Tiago Martins: Boa disposição, música barulhenta e dores de pescoço. Essa é a tradição estabelecida. No México, tivemos também dezenas de crianças aos gritos, mas isso foi durante as visitas escolares.

Apenas os fãs de metal demonstram interesse pelo projeto, ou o público em geral também vê com bons olhos a ideia?

TM: Nem mesmo todos os fãs de metal encaram a coisa da mesma forma. Seria natural pensar que um jogo assim fosse apelativo para a maioria dos metaleiros, o que até certo ponto é verdade. Mas alguns acham a ideia completamente idiota, uma autentica ofensa à comunidade metaleira e apressam-se em xingar nos fóruns. Já o “público em geral” é mais receptivo: geralmente as pessoas acabam dando uma risada saudável mesmo que achem a ideia idiota.
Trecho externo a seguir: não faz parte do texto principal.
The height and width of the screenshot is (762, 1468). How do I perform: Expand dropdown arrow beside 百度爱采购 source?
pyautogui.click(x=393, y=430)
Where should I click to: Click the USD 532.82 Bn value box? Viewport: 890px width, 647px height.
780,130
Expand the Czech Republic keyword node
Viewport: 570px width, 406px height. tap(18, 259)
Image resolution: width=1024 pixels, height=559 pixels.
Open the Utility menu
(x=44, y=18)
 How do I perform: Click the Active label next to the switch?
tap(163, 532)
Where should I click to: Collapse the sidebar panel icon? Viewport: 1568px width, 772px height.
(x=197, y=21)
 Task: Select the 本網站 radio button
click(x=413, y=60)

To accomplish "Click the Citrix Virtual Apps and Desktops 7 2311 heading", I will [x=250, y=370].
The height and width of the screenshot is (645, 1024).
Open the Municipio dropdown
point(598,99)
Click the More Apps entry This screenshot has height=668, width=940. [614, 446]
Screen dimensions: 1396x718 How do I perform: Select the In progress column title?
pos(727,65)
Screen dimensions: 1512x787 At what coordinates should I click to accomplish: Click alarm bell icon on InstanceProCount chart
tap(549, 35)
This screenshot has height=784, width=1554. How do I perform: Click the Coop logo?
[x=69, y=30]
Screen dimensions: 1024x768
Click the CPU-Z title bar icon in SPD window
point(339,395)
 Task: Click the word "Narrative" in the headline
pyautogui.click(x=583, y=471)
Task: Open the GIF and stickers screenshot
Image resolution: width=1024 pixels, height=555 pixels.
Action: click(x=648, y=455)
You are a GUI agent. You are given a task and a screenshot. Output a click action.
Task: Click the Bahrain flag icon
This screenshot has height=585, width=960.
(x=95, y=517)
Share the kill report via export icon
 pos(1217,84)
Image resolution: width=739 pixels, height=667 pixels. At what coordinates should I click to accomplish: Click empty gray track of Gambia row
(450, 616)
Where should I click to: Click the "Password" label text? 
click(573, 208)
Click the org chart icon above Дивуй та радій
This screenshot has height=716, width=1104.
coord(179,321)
Quanto tempo levou o desenvolvimento deste trabalho?

TM: Isso é sempre complicado de responder, porque nós continuamos a fazer pequenos melhoramentos, especialmente na peruca-game-controller. E também porque raramente podemos trabalhar nisto vários dias seguidos. O primeiro protótipo foi feito em menos de uma semana. Em três meses, já tínhamos uma versão completa, jogável e com o relatório de danos, mas ainda com alguns problemas no hardware. Nos cerca de três a quatro meses que se seguiram, fomos fazendo ajustes para que o projeto fosse exibido com sucesso durante o festival Ars Electronica.

O fato do game criar um relatório sobre o risco de lesões de acordo com a participação do usuário sempre fez parte do plano original, ou tornou-se uma necessidade?

TM: Após termos o primeiro protótipo, pudemos olhar para ele e pensar nas possíveis consequências, mostrar para os amigos, postar no Youtube e analisar os comentários. Uma das ligações que estabelecemos quase imediatamente foi com um artigo publicado online através do British Medical Journal, que aproxima fórmulas para analisar de forma científica os potenciais danos causados pelo headbanging. Então, mais do que a ideia louca de criar um videogame controlado pelo sacudir da cabeça, quisemos levar o projeto numa direção mais critica: ele espelha alguns fenômenos recentes da cultura de videogames, como os jogos de musica e ritmo, os motion-controllers, os jogos ditos “saudáveis” e as figuras incríveis que as pessoas acabam por fazer quando jogam.

Qual é o futuro do Headbang Hero? Existem empresas interessadas em bancá-lo?

TM: Eu julgo que, presentemente, o conceito em si está bem sólido, e seria difícil mexer sem estragar a simplicidade que torna o jogo tão divertido e a mensagem tão eficaz. A interface gráfica vai sofrer alguns ajustes brevemente para refletir uma cultura mais rockeira. Não é, até a data, um trabalho comercial, nem tivemos nenhuma proposta séria ou definitiva por parte de empresas para comercializar a ideia. Eu pessoalmente acredito que a maioria dos conceitos que se tornam produtos comercializáveis e rentáveis necessitam obedecer a certas restrições e princípios, tendo assim de abandonar muitos dos aspectos experimentais - e são justamente esses aspectos que tornam o Headbang Hero divertido e motivam o nosso trabalho. Headbang Hero não se compra nas lojas: funciona melhor em pequenas doses e esta aí, para quem quiser exibi-lo durante eventos. E nós agradecemos todos os convites!